Product lays down action-oriented road map for government and private sector companies for undertaking compliances
Keeping in line with PM Narendra Modi’s pledge towards achieving the nation’s Environment, Social and Governance (ESG) goals, the National Productivity Council (NPC) introduced an end-to-end product for ESG solutions for Central Public Sector Enterprises (CPSEs) at a workshop organized on Friday. The workshop was aimed to brainstorm on how to be future-ready for the ESG programmes to stay competitive in the international market and also to achieve India's target of a net-zero emission by 2070.
The product, Saptapadi (seven steps), provides for initial assessment, organising internal teams, jointly conducting gap assessment, developing action plan, implementation, reviewing and ensuring sustainability.

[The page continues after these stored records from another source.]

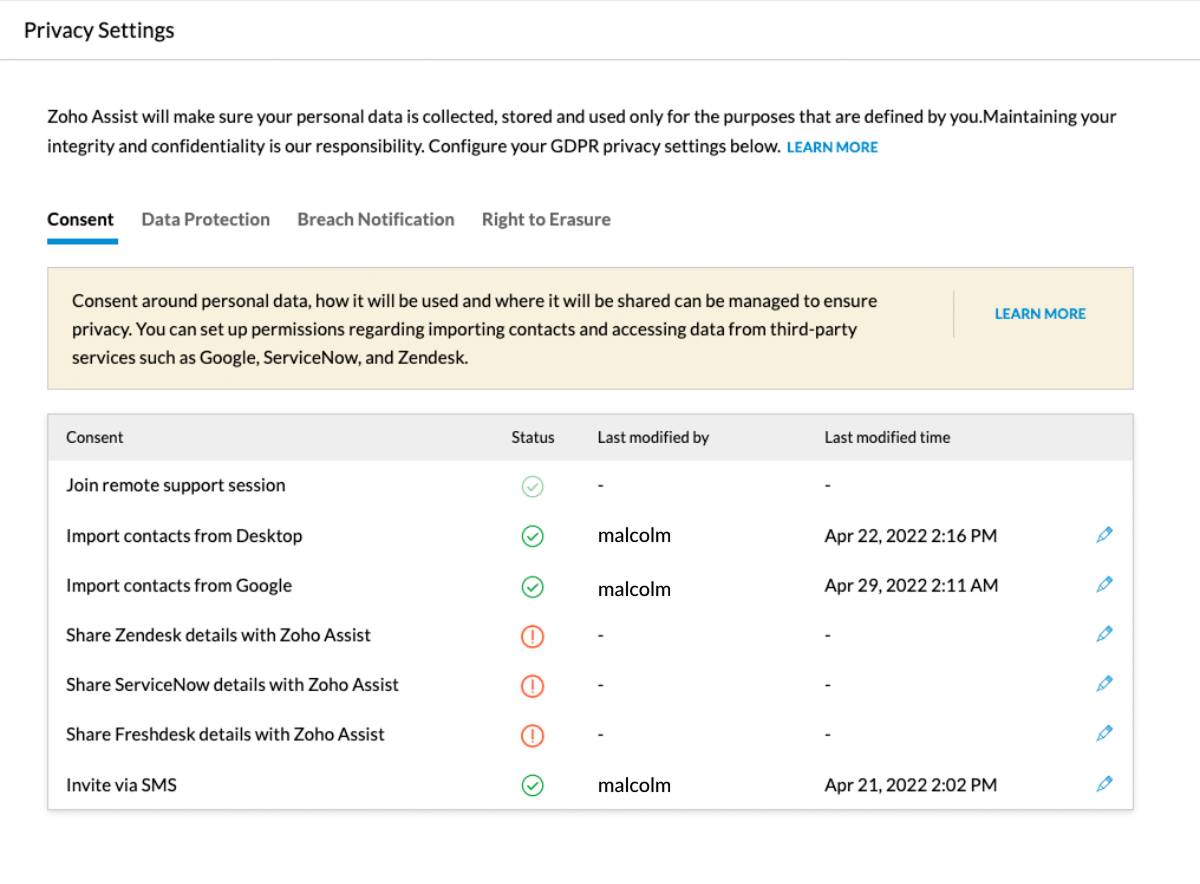
Task: Click the Last modified time column header
Action: click(x=887, y=437)
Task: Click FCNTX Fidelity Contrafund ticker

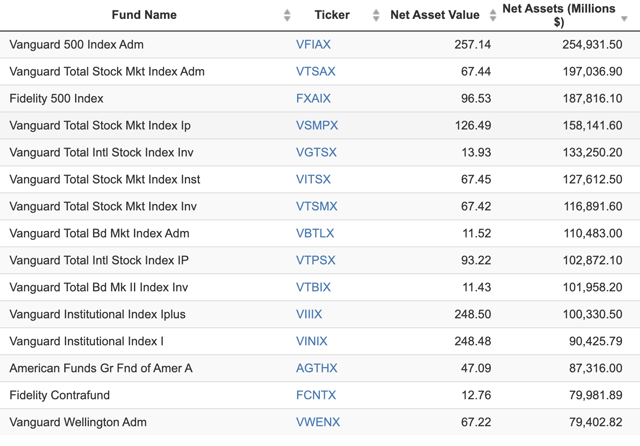Action: tap(316, 396)
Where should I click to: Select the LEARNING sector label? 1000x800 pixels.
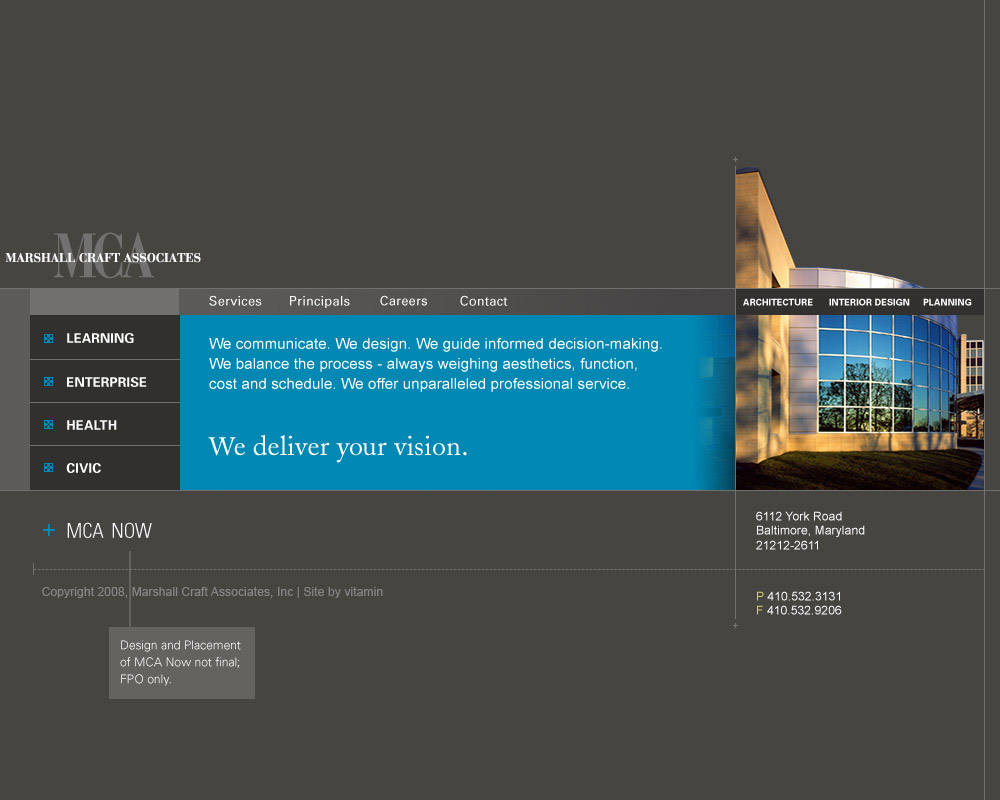[100, 339]
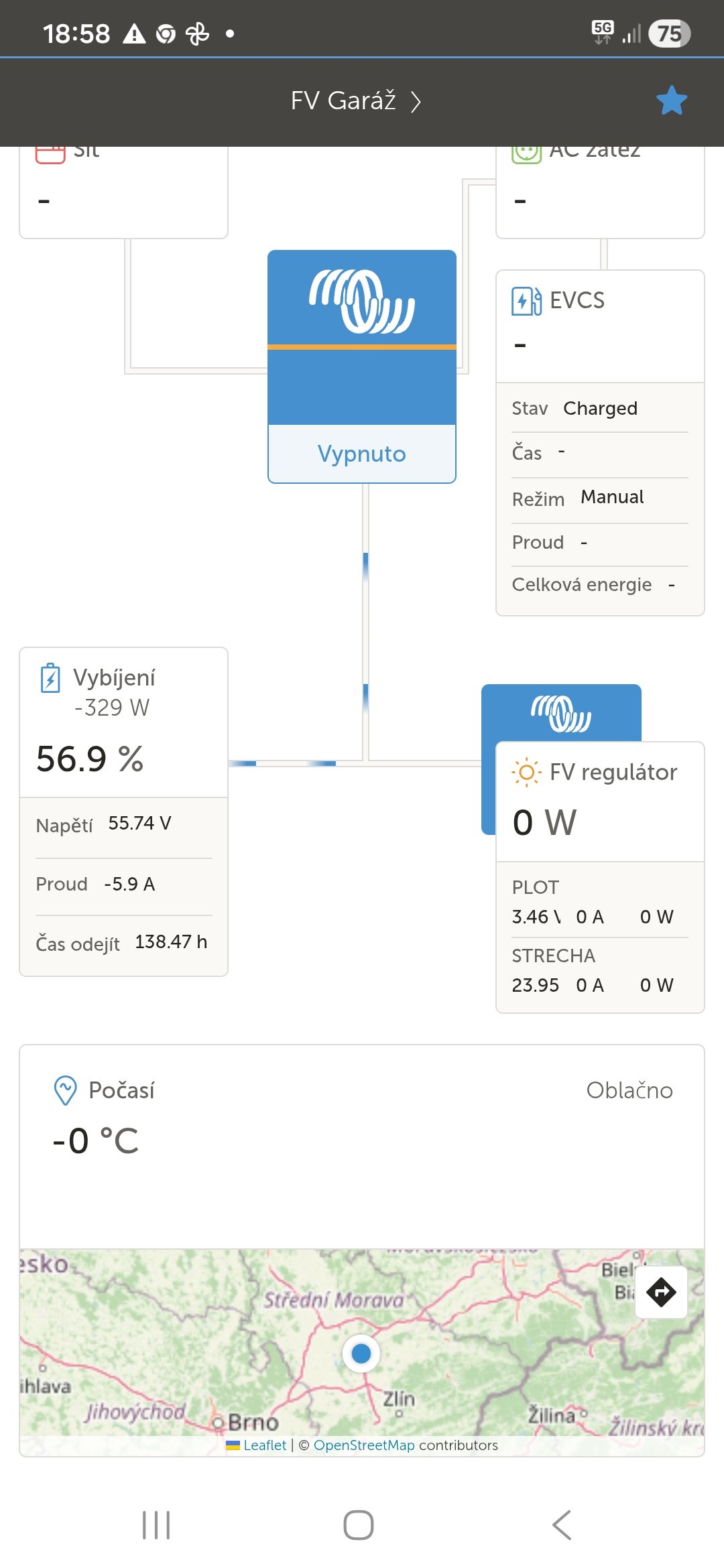
Task: Select the PLOT tracker row
Action: click(600, 902)
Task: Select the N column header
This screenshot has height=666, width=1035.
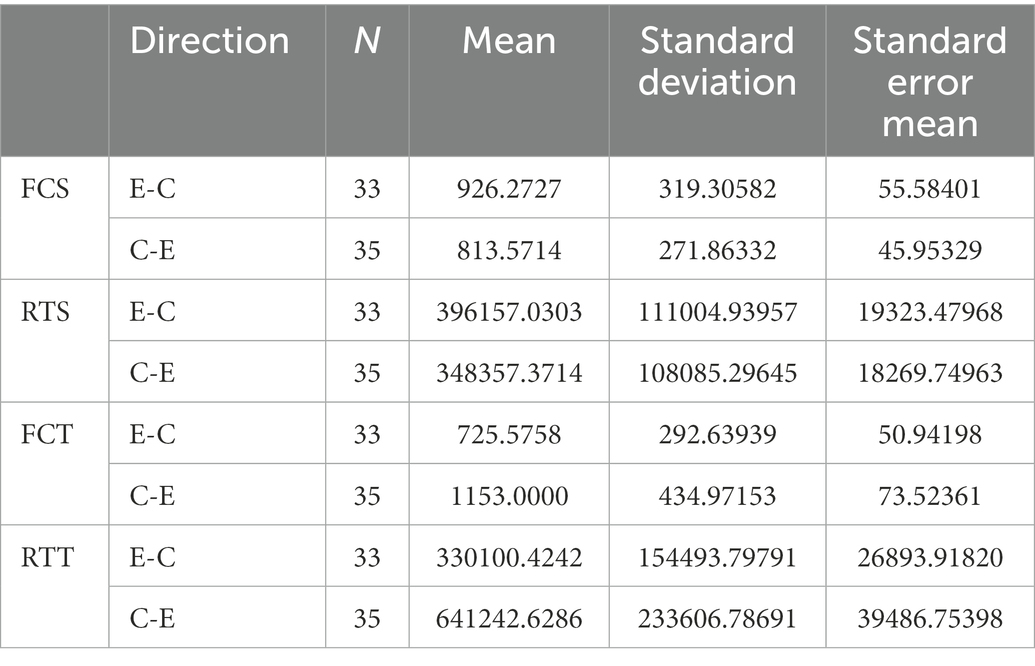Action: click(x=367, y=41)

NPC envisages that the first few steps would take 3-6 months, which would be followed by a rolling process.
Senior officers from more than 50 CPSEs participated in the workshop that was organised by the Department of Public Enterprises (DPE), Ministry of Finance, with NPC as the knowledge partner. “Public sector units can be pioneers in advancing the ESG agenda. The goal is to make ESG integral to business strategy and part of the business process,” said Sundeep Kumar Nayak, Director General, NPC.
NPC is an autonomous organisation known for undertaking research in the area of innovation-led productivity and providing consultancy and training services. “Going forward, NPC will assist the CPSEs through their network of regional offices,” Nayak said.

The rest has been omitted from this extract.